(Stored records)
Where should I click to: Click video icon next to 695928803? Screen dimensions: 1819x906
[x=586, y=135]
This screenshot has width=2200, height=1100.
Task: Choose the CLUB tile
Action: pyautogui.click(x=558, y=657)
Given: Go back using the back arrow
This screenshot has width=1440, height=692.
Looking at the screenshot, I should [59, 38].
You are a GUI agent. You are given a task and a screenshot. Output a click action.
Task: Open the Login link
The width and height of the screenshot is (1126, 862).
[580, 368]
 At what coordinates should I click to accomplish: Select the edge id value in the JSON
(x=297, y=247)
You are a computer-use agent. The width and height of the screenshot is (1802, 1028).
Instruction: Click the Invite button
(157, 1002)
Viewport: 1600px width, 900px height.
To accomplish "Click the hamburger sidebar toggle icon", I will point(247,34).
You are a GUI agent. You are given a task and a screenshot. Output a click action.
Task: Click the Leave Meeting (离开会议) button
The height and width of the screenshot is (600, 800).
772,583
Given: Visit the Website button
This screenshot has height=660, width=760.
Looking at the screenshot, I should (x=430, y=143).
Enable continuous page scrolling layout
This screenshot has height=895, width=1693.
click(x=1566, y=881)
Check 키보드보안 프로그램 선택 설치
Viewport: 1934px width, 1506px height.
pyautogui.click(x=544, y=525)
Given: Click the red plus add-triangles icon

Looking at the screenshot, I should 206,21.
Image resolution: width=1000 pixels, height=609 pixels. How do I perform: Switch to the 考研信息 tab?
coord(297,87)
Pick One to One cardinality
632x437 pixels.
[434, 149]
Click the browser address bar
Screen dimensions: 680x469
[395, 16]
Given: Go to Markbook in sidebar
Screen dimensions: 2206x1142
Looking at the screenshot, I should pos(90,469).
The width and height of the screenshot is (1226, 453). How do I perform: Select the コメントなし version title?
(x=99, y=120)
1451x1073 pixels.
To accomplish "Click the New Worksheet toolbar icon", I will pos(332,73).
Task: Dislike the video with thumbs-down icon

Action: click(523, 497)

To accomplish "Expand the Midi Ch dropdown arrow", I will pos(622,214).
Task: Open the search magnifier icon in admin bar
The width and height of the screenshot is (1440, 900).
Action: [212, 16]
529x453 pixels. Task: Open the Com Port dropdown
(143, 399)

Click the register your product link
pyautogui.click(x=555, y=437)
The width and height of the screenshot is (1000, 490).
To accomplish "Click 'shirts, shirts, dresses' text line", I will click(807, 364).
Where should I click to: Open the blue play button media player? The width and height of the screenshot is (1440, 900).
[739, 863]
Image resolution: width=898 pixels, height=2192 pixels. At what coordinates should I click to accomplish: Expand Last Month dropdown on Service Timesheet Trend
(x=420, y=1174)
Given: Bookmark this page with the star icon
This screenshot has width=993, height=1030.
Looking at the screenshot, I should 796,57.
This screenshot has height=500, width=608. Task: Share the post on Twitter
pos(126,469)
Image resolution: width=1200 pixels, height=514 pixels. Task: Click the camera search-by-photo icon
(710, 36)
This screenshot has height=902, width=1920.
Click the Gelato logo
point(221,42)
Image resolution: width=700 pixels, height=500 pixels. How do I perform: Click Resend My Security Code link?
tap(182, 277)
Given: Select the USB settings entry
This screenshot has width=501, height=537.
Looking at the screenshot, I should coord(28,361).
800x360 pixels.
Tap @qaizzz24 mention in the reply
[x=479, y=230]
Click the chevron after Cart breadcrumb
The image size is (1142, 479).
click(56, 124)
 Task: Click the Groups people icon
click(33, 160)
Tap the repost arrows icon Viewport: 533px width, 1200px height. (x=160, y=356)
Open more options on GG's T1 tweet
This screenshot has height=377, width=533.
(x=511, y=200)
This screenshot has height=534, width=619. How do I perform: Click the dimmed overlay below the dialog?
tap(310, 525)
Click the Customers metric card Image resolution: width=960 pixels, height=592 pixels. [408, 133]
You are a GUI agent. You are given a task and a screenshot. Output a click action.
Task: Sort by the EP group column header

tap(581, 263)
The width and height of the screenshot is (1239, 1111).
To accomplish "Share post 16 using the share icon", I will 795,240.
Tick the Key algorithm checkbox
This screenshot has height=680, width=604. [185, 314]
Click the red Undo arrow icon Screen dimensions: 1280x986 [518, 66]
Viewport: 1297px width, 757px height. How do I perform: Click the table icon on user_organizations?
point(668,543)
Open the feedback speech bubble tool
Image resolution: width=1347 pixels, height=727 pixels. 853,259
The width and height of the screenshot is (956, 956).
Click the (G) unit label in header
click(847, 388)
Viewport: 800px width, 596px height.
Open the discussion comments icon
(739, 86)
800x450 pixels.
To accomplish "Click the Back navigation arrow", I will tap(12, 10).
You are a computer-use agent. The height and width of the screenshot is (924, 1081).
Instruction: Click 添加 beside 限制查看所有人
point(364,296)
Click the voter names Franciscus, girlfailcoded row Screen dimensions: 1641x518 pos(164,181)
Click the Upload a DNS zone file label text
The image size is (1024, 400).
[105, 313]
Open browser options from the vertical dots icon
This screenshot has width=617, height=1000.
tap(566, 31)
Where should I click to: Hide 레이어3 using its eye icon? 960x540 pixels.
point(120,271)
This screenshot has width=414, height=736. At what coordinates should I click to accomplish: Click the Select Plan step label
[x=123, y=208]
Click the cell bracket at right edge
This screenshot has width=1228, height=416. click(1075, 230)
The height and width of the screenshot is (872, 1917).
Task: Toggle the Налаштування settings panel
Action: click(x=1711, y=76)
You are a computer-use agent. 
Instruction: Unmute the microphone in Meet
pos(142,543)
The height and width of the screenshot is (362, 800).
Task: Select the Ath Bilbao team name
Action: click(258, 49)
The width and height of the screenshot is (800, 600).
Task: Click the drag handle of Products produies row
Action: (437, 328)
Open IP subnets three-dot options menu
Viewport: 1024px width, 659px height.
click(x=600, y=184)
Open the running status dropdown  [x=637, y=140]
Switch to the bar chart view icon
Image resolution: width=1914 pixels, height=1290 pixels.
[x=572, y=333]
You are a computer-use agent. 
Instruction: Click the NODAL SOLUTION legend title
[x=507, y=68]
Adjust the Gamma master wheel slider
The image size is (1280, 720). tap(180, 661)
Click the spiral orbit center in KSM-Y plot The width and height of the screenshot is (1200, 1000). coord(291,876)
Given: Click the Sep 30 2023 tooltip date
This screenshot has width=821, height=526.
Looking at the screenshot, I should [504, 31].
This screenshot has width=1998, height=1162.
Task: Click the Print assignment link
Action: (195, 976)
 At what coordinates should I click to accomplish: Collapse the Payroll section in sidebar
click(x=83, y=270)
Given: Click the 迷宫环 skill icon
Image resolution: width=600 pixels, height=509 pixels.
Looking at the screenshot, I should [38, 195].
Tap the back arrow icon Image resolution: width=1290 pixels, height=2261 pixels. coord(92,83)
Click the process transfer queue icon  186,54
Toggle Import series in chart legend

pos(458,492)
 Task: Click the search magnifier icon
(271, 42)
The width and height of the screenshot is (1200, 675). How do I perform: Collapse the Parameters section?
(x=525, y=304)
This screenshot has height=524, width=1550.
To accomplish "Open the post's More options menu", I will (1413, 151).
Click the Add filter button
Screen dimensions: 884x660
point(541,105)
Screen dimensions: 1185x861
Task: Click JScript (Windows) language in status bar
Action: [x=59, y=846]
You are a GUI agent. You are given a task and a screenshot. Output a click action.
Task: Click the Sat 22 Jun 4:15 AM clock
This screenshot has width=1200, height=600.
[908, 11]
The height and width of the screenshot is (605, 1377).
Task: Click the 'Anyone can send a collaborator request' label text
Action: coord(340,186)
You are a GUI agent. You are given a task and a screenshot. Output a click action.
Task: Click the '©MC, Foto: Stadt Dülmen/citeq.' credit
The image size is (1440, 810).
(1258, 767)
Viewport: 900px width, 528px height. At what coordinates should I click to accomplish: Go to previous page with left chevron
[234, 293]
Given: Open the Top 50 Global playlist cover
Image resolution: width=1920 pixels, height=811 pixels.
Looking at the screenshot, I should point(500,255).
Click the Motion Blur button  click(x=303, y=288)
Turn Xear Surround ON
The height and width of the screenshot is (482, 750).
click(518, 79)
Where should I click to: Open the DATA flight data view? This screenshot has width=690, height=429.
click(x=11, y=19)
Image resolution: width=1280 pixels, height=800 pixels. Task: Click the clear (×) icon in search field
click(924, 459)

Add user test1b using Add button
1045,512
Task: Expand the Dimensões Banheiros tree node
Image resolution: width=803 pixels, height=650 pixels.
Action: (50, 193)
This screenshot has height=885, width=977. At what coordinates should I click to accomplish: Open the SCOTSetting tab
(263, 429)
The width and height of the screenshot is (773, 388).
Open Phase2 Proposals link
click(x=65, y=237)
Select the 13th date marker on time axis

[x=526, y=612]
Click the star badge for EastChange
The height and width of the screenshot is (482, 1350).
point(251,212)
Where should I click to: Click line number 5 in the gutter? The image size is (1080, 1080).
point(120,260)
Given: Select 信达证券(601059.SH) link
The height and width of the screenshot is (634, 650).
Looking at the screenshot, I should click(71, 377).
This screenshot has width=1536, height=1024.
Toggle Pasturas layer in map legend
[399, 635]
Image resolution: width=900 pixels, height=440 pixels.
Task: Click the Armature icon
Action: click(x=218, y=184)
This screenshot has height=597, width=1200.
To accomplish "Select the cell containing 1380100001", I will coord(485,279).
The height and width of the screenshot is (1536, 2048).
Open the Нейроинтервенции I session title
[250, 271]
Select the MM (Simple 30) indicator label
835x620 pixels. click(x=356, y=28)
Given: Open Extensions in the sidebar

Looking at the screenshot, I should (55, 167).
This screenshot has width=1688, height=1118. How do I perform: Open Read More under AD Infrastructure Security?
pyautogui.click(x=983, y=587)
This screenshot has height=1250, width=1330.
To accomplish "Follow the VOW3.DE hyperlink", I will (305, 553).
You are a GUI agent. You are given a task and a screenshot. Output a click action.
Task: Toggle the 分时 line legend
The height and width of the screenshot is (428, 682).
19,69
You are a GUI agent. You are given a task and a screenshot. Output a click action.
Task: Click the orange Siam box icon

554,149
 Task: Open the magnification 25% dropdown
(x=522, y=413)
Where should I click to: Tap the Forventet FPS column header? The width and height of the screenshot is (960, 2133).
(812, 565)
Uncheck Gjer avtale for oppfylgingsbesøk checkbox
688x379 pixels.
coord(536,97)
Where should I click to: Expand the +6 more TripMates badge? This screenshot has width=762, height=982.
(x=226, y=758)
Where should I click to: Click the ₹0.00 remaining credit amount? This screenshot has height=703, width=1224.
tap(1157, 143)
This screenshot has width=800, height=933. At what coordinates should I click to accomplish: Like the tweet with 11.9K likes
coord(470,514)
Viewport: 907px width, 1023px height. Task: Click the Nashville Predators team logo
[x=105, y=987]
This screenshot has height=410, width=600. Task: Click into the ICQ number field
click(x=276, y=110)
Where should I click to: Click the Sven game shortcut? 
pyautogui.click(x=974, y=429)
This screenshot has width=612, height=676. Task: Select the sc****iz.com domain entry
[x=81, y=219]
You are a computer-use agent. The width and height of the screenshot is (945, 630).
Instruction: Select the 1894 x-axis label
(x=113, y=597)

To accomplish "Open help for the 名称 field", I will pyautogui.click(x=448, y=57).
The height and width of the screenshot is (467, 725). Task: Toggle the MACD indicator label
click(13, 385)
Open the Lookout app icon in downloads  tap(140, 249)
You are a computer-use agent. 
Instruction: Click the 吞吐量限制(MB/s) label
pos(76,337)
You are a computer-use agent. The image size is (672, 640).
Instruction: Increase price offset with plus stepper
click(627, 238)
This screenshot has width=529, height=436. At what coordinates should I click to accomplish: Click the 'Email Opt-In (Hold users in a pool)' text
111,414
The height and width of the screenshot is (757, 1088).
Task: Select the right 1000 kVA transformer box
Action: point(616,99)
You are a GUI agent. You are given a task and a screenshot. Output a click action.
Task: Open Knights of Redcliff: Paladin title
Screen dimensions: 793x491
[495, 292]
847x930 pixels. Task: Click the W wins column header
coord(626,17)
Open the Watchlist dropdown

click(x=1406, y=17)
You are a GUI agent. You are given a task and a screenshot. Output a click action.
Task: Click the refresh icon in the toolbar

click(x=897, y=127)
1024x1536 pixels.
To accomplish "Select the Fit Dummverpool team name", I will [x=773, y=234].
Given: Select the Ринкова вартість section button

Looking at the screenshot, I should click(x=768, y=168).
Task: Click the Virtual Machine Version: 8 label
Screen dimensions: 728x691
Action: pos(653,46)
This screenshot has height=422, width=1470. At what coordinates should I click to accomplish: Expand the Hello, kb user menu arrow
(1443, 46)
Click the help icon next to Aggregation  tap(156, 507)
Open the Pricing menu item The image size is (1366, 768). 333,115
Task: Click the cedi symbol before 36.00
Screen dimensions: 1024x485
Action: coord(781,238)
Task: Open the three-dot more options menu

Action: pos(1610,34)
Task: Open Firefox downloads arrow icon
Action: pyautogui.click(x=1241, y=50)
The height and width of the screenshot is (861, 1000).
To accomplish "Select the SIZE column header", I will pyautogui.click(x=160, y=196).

EXERCISE PROMPT = Track down all lines above with the string "computer" and copy them.

SOLUTION TO THIS EXERCISE =
You are a computer-use agent. The width and height of the screenshot is (1802, 1028).
You are a computer-use agent. The height and width of the screenshot is (924, 1081).
You are a computer-use agent. 
You are a computer-use agent. 
You are a computer-use agent. The width and height of the screenshot is (945, 630).
You are a computer-use agent. 
You are a computer-use agent. The image size is (672, 640).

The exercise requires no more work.